Got a small leak in oil pan gasket. I know eventually it needs to be addressed, but was wondering how effective the Stop Leak products are and if any are recommended higher than others.


----------



## PontiacJim (Dec 29, 2012)

First, have you tried to re-torque the pan bolts? They can loosen up. Are you sure it is not a rear main seal? Leaking here means replacing. The front seal at the crank snout can also be an area to leak as it dries out or cuts into the crank snout and can seep oil.

Stop leak of any kind is not an answer. Some of these additives use stuff that soften or swell rubber parts which to me spells quick fix but long term deterioration. Some use particle additives that float around and supposedly stop the leak by clotting it. What else does it clot as it goes throughout your engine? And won't the oil filter remove a lot of what is supposed to clot the leak?

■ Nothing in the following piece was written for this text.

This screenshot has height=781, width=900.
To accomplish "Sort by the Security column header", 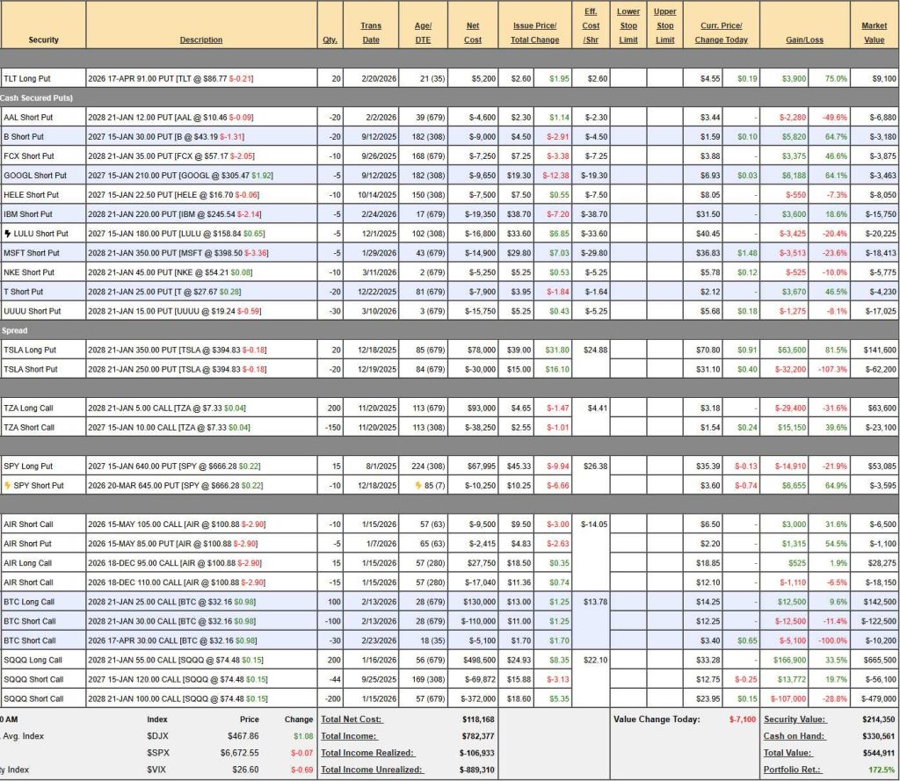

I think saw dust will work as I have read this is a trick used by shady salesmen.:biggrin2:

Some of these additives may indeed seemingly work as I have used stop leak in radiators, it stopped the leak, but it also clogs other things. So some may work, but at what cost to the rest of your engine? Simple answer would be to stay away from any form of stop leak additives and see if tightening something might do the trick and if not, replacement/repair is the only true fix.:thumbsup:


----------



## geeteeohguy (Feb 2, 2008)

X2!! Stop leak works by partially decomposing the rubber, causing it to expand. (like when you put oil on a rubber glove. It expands, but is much weaker. Partially decomposed. Stop leak will not work with rope-type seals or cork seals (which your Pontiac's lower end is sealed with).


----------



## 666bbl (Apr 13, 2014)

It's impossible to own a muscle car without getting dirty once in a while. The alternative is that it's impossible to get it fixed elsewhere for cheap. Keep it right and you back up your bet (investment in time, $$$$, fun).


----------



## Bensjammin66 (May 12, 2009)

If its a small leak id let it leak before dumping that trash in there.. Btw BOP sells a nice one piece gasket for the oil pan. I actually changed mine with the motor in the car, wasnt too bad.


----------